Schwannomas: Experience from a single center reference in Peru

• Published in: Journal of clinical oncology Vol. 42; no. 16_suppl; p. e14043
• Main Authors: Galecio Viera, Jianmartin, Paitan Amaro, Victor, Castro Oliden, Victor
• Format: Journal Article
• Language: English
• Published: 01.06.2024
• ISSN: 0732-183X; 1527-7755
• DOI: 10.1200/JCO.2024.42.16_suppl.e14043

e14043 Background: Schwannomas are nerve sheath tumors that originate in Schwann cells. They are usually solitary and sporadic and manifest on peripheral, spinal or cranial nerves. It is the most common type of benign peripheral nerve tumor in adults. These tumors represent a diagnostic challenge due to their rarity and difficult differential diagnosis. Our objective was to determine the clinical and pathological characteristics, as well as the therapeutic management of patients with Schwannoma admitted to our institution over a period of time.
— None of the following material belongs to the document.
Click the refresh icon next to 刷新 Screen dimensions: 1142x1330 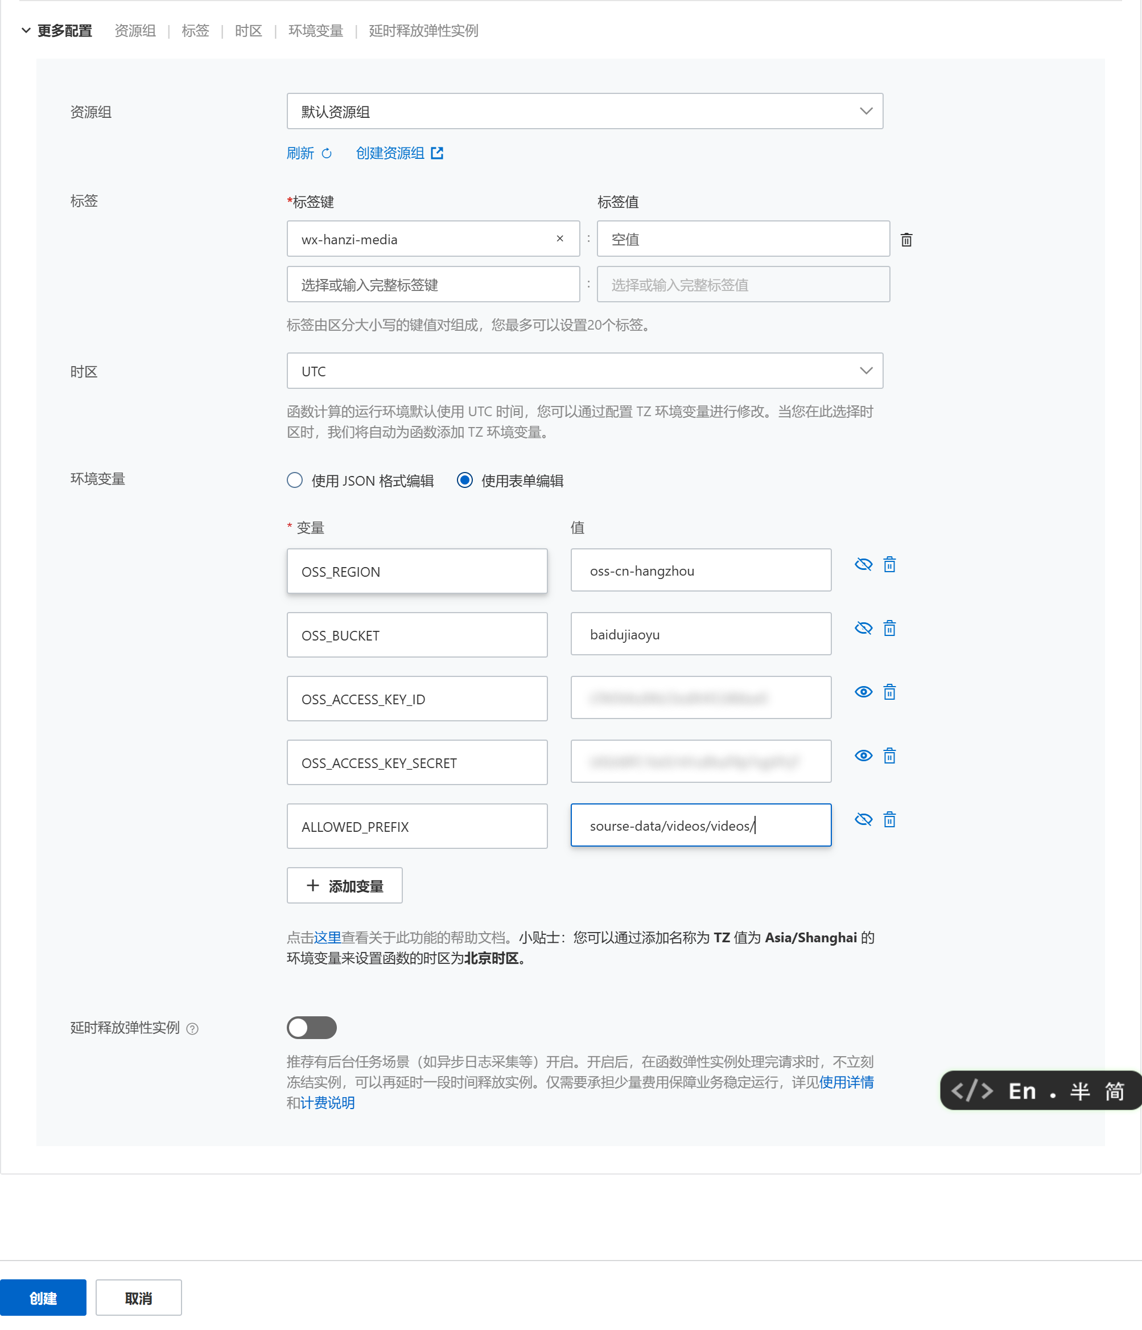[327, 153]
Methods: A retrospective, cross-sectional and descriptive study was carried out on the cases of patients with Schwannoma over 14 years of age, diagnosed at the National Institute of Neoplastic Diseases from 2009 to 2023. Medical records and pathology reports were reviewed. Results: A total of 225 patients were diagnosed with schwannoma on anatomopathology. Median age was 44 years, with a range of 15 to 92 years. 135 (60%) patients were female and 90 (40%) male, with a ratio of 1.5:1. 19 (8.4%) patients had a second cancer before or after the diagnosis of schwannoma. 6 (2.66%) patients were previously diagnosed with neurofibromatosis. According to anatomical origin: 27 (12%) patients had schwanommas of the abdominal region, 36 (16%) of the head and neck, 42 (18.66%) of the spinal cord, 17 (7.55%) of the extremities, 83 ( 36.88%) of the intracranial region and 20 (8.88%) of the thorax. At the intracranial level, 71 patients had location at the cerebellopontine angle, 5 at the orbital level, 2 at the level of the cerebellum and 5 in another location. At the abdominal level, 13 patients had a retroperitoneal location, 8 at the gastric level, 2 at the renal level and 4 in another location. In 130 patients we can obtain the ki67, median score was 2% (1-50%). Regarding treatment, 156 (69.33%) patients underwent surgery, and 42 (18.66%) patients received radiation treatment. During their follow-up, only 5 (2.22%) patients had local recurrence. Conclusions: Schwannomas are rare benign tumors. In many cases, its suspected diagnosis is difficult due to its similarity to other tumors that must be part of the differential diagnosis. Its treatment is surgical, with the objective of complete macroscopic resection. Radiotherapy is a complementary treatment in case of residual disease.